Coronavirus Asia

Shanghai's financial firms tighten curbs amid virus flare-up

SHANGHAI • A year after becoming the world's first major financial centre to tame the coronavirus, Shanghai is going back on high alert.

The fast-moving Delta variant outbreak across China forced some global banks and local financial institutions to bring back the containment playbook.

Shanghai's more than 470,000 finance professionals, who have nearly all been back at work and mask-free since the middle of last year, now face regular temperature scans and checks to enable contact tracing.

At some banks, people were told to put their masks back on in common areas, and hosting visitors in conference rooms was prohibited again.
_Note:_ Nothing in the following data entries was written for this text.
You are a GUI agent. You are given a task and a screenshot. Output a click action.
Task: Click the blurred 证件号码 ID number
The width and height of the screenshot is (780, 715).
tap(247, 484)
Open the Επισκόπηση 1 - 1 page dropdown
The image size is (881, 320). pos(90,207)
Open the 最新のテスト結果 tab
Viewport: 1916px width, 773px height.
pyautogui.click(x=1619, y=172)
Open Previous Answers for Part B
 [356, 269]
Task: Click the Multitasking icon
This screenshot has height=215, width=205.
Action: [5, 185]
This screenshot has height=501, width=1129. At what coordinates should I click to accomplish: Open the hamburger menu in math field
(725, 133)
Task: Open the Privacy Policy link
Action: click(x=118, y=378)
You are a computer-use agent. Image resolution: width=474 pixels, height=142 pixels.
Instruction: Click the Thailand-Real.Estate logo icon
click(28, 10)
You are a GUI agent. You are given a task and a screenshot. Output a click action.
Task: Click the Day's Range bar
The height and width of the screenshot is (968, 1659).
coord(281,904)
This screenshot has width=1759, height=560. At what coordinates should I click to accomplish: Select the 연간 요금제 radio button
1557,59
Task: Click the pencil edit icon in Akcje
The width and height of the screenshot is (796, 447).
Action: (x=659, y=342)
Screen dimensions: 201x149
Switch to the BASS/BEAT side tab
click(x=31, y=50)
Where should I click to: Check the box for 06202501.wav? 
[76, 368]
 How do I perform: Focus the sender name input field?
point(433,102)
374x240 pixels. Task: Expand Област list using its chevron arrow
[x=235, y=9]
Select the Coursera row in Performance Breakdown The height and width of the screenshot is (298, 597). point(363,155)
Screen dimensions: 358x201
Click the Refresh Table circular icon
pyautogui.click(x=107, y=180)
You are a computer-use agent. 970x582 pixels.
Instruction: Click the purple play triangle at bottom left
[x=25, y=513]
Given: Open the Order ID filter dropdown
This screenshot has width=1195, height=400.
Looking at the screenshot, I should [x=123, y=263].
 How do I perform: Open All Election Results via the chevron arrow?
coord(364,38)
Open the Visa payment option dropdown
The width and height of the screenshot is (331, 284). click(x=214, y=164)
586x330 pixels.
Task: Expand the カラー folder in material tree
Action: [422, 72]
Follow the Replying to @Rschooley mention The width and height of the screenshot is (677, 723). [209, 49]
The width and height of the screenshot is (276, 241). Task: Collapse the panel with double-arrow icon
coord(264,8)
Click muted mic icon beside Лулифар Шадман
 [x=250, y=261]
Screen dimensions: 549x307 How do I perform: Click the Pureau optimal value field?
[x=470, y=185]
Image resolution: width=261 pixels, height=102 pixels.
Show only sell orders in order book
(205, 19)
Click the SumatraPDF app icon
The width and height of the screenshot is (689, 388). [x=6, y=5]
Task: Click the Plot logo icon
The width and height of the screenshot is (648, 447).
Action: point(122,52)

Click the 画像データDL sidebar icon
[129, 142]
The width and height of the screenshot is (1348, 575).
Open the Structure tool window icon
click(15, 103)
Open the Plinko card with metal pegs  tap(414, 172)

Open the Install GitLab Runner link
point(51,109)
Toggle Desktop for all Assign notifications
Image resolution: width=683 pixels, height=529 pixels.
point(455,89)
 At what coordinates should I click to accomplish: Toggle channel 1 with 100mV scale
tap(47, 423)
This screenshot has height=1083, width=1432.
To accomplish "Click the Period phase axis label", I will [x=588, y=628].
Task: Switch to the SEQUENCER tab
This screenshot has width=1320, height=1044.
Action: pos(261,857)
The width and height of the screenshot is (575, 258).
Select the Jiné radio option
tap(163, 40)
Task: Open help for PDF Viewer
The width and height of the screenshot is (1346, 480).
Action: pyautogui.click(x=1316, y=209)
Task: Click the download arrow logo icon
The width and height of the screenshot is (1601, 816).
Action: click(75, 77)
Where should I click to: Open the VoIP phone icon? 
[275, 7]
Among those shifting their stance is Fidelity International, which is again discouraging its Shanghai employees from non-essential travel and urging them to avoid large crowds.

Some are preparing for the worst. Guotai Junan Securities is drawing up contingency plans, which include having rotating shifts to ensure continuous operations if necessary, according to a memo last week. Departments at the brokerage with vaccination rates below 90 per cent are being urged to get their employees inoculated.

In just three weeks, China's local confirmed Covid-19 cases have grown to more than 1,000 across half the country, including Shanghai and the capital Beijing.

While China has stuck to its regime of mass testing and targeted lockdowns that have crushed more than 30 previous flare-ups, the speed and scale of the latest outbreak risk disrupting businesses in the world's second-largest economy at a time when growth projections are already being slashed.

Shanghai, which houses stock, bond, currency, gold and other exchanges with annual transactions of 1,900 trillion yuan (S$398 trillion), is home to 1,600 financial institutions, of which about 30 per cent are from overseas, according to the Xinhua News Agency.

At the city's International Finance Centre, all tenants are being urged to make the necessary arrangements for employees to work and dine while avoiding crowds, and stick to government health requirements. Anyone entering the building, whose occupants include HSBC Holdings and Fidelity, must also wear masks and have their digital health codes greenlighted.

A tenant on the 21st and 23rd floors at the nearby Shanghai World Financial Centre had all its staff tested after an employee was found to be a close contact of a confirmed case, the building management said in a notice last week, without identifying the firm.

Mizuho Financial Group occupies both floors in the building, according to its website. It declined to comment.